**Data for review**
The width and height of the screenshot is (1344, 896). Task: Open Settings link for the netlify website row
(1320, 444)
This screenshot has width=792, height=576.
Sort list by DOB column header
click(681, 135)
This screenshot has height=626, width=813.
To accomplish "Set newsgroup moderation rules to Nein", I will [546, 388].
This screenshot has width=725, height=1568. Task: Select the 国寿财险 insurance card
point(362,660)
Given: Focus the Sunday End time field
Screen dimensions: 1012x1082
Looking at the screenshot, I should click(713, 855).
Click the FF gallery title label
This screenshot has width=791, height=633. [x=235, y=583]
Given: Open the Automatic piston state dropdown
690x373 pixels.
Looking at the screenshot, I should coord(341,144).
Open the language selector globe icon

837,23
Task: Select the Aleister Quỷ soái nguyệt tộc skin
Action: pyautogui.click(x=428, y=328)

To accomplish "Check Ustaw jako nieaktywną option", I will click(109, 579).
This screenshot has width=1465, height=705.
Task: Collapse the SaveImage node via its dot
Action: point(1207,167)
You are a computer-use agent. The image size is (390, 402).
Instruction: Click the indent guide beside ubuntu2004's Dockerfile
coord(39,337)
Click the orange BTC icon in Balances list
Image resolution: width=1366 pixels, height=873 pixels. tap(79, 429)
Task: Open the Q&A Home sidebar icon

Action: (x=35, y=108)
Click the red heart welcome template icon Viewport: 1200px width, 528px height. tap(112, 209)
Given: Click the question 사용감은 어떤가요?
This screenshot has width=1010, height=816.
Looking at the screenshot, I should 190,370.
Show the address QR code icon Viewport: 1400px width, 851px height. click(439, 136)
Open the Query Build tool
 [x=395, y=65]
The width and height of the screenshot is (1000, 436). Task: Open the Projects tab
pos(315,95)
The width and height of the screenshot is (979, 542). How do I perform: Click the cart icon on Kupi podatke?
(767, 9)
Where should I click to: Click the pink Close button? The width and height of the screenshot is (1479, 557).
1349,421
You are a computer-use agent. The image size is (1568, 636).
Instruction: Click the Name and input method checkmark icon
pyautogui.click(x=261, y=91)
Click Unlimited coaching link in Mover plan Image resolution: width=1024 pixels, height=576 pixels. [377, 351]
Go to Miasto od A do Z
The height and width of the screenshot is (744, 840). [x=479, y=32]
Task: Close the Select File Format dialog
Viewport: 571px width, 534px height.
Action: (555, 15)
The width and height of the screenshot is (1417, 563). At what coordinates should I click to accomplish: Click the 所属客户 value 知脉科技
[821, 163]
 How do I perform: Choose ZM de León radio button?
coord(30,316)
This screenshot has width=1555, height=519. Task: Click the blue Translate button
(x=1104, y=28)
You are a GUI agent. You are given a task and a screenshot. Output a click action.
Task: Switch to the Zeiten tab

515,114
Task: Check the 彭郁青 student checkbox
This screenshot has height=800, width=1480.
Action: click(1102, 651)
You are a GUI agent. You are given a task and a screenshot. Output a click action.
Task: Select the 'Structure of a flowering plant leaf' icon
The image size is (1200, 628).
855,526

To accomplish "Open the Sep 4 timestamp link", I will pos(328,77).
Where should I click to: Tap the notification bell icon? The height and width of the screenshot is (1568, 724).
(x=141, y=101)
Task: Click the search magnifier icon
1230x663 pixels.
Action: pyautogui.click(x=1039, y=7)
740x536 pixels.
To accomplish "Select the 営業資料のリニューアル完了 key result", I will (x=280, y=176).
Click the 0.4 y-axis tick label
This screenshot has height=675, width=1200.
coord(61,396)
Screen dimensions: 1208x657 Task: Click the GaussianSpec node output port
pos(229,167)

**The problem**
Write the data out again in full. Match it word for word.

**Solution to this problem**
The width and height of the screenshot is (1344, 896). Task: Open Settings link for the netlify website row
(1320, 444)
This screenshot has width=792, height=576.
Sort list by DOB column header
click(681, 135)
This screenshot has height=626, width=813.
To accomplish "Set newsgroup moderation rules to Nein", I will [546, 388].
This screenshot has width=725, height=1568. Task: Select the 国寿财险 insurance card
point(362,660)
Given: Focus the Sunday End time field
Screen dimensions: 1012x1082
Looking at the screenshot, I should click(713, 855).
Click the FF gallery title label
This screenshot has width=791, height=633. [x=235, y=583]
Given: Open the Automatic piston state dropdown
690x373 pixels.
Looking at the screenshot, I should coord(341,144).
Open the language selector globe icon

837,23
Task: Select the Aleister Quỷ soái nguyệt tộc skin
Action: pyautogui.click(x=428, y=328)

To accomplish "Check Ustaw jako nieaktywną option", I will click(109, 579).
This screenshot has width=1465, height=705.
Task: Collapse the SaveImage node via its dot
Action: point(1207,167)
You are a computer-use agent. The image size is (390, 402).
Instruction: Click the indent guide beside ubuntu2004's Dockerfile
coord(39,337)
Click the orange BTC icon in Balances list
Image resolution: width=1366 pixels, height=873 pixels. tap(79, 429)
Task: Open the Q&A Home sidebar icon

Action: (x=35, y=108)
Click the red heart welcome template icon Viewport: 1200px width, 528px height. tap(112, 209)
Given: Click the question 사용감은 어떤가요?
This screenshot has width=1010, height=816.
Looking at the screenshot, I should 190,370.
Show the address QR code icon Viewport: 1400px width, 851px height. click(439, 136)
Open the Query Build tool
 [x=395, y=65]
The width and height of the screenshot is (1000, 436). Task: Open the Projects tab
pos(315,95)
The width and height of the screenshot is (979, 542). How do I perform: Click the cart icon on Kupi podatke?
(767, 9)
Where should I click to: Click the pink Close button? The width and height of the screenshot is (1479, 557).
1349,421
You are a computer-use agent. The image size is (1568, 636).
Instruction: Click the Name and input method checkmark icon
pyautogui.click(x=261, y=91)
Click Unlimited coaching link in Mover plan Image resolution: width=1024 pixels, height=576 pixels. [377, 351]
Go to Miasto od A do Z
The height and width of the screenshot is (744, 840). [x=479, y=32]
Task: Close the Select File Format dialog
Viewport: 571px width, 534px height.
Action: (555, 15)
The width and height of the screenshot is (1417, 563). At what coordinates should I click to accomplish: Click the 所属客户 value 知脉科技
[821, 163]
 How do I perform: Choose ZM de León radio button?
coord(30,316)
This screenshot has width=1555, height=519. Task: Click the blue Translate button
(x=1104, y=28)
You are a GUI agent. You are given a task and a screenshot. Output a click action.
Task: Switch to the Zeiten tab

515,114
Task: Check the 彭郁青 student checkbox
This screenshot has height=800, width=1480.
Action: click(1102, 651)
You are a GUI agent. You are given a task and a screenshot. Output a click action.
Task: Select the 'Structure of a flowering plant leaf' icon
The image size is (1200, 628).
855,526

To accomplish "Open the Sep 4 timestamp link", I will pos(328,77).
Where should I click to: Tap the notification bell icon? The height and width of the screenshot is (1568, 724).
(x=141, y=101)
Task: Click the search magnifier icon
1230x663 pixels.
Action: pyautogui.click(x=1039, y=7)
740x536 pixels.
To accomplish "Select the 営業資料のリニューアル完了 key result", I will (x=280, y=176).
Click the 0.4 y-axis tick label
This screenshot has height=675, width=1200.
coord(61,396)
Screen dimensions: 1208x657 Task: Click the GaussianSpec node output port
pos(229,167)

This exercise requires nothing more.